The What-If Simulator is not available directly from CreditXpert but can be bought at varying prices from some lenders, credit reporting agencies and other sellers of credit reports. A list of some sellers is at www.creditxpert.com (on the "consumers" page). Among the brokers that offer it are 1st Republic Mortgage Bankers in Floral Park, N.Y., and Capitol Mortgage Finance in Columbia, Md. It is available for $9.95 from Intersections in Chantilly, Va., which sells credit reports and privacy protection services; Intersections calls it the Credit Analyzer.
Christos Balis, 37, a chiropractor in Herndon, Va., recently used the What-If Simulator to look at the cumulative effect on his credit score of refinancing his mortgage, paying $3,000 on one of his credit cards and taking out a loan for some home renovations.
He was simulating a plan that he and his wife, Tamara, 32, a director at a Montessori nursery school, were considering to help them finance a $10,000 remodeling of their kitchen.

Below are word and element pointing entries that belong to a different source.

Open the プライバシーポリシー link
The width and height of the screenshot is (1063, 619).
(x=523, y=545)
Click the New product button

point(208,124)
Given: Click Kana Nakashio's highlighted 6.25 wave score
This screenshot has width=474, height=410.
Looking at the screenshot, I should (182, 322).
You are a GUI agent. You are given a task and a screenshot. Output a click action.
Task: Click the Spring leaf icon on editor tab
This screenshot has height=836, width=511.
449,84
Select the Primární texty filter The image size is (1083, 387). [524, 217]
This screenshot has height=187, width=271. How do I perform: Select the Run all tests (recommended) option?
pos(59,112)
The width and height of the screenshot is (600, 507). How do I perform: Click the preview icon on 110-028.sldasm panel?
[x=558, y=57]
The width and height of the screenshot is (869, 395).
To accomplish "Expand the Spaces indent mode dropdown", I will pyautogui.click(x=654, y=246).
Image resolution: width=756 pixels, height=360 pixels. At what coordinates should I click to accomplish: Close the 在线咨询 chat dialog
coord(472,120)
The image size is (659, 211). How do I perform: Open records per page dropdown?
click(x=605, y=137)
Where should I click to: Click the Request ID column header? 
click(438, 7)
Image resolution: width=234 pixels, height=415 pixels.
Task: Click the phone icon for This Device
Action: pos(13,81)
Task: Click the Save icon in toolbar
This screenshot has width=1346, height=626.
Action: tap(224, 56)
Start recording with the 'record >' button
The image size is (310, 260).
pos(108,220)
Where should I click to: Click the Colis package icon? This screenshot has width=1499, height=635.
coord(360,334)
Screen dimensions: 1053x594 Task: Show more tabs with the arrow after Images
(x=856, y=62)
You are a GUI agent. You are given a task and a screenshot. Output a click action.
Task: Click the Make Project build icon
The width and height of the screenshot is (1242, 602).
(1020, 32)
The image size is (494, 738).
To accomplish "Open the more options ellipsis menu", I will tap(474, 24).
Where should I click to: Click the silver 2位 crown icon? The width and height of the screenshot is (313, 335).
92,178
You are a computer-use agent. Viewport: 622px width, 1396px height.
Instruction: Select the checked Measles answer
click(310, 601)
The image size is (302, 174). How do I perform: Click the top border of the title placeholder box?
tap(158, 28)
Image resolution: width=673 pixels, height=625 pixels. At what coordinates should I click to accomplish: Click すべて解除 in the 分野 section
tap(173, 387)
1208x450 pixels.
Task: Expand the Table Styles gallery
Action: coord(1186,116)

Dr. Balis said he learned that his credit score would gain twice as many points if he made a sizable payment on one particular credit card than it would if he made a comparable payment on another card. (He was closer to the credit limit on the first card.) He also found that a loan to remodel the kitchen would have little effect on his score. "That actually was news to me," he said. "It gave me a sense of security."
He said that before using the simulator, he was more inclined to spend his and his wife's savings on the kitchen. Now they are more likely to apply for a loan, he said, and to put some savings toward the credit card as suggested by the simulator.
ENDERS generally do not use CreditXpert's scores to make their lending decisions. But CreditXpert said the scores use the same principles as the FICO scores; they were developed when Fair Isaac still withheld its scores from consumers.
"The fundamental principles behind credit scoring are the same; it's just a matter of how you put the pieces together," said David G. Chung, CreditXpert's interim president and vice president for business development. "The things that will move you up our scale will move you up somebody else's scale."
Because a person's credit profile can change constantly, both myFICO and CreditXpert say that the actual score may not increase or decrease by the exact number of points calculated by the simulators. But it should certainly move in the expected direction, they said, and often by roughly the same number of points.
The companies say that just as high school students routinely take practice tests to raise their College Board test scores, so, too, can consumers use simulators to help raise credit scores. That would give people more control over their credit — and what they pay for it — the companies said.
"Consumers by and large are very aware of credit reports; they are now getting to have awareness of how to improve their credit scores," said Sue A. Simon, the vice president of myFICO. "It's a whole different ballgame when you realize it can save you $300 a month on your mortgage payment."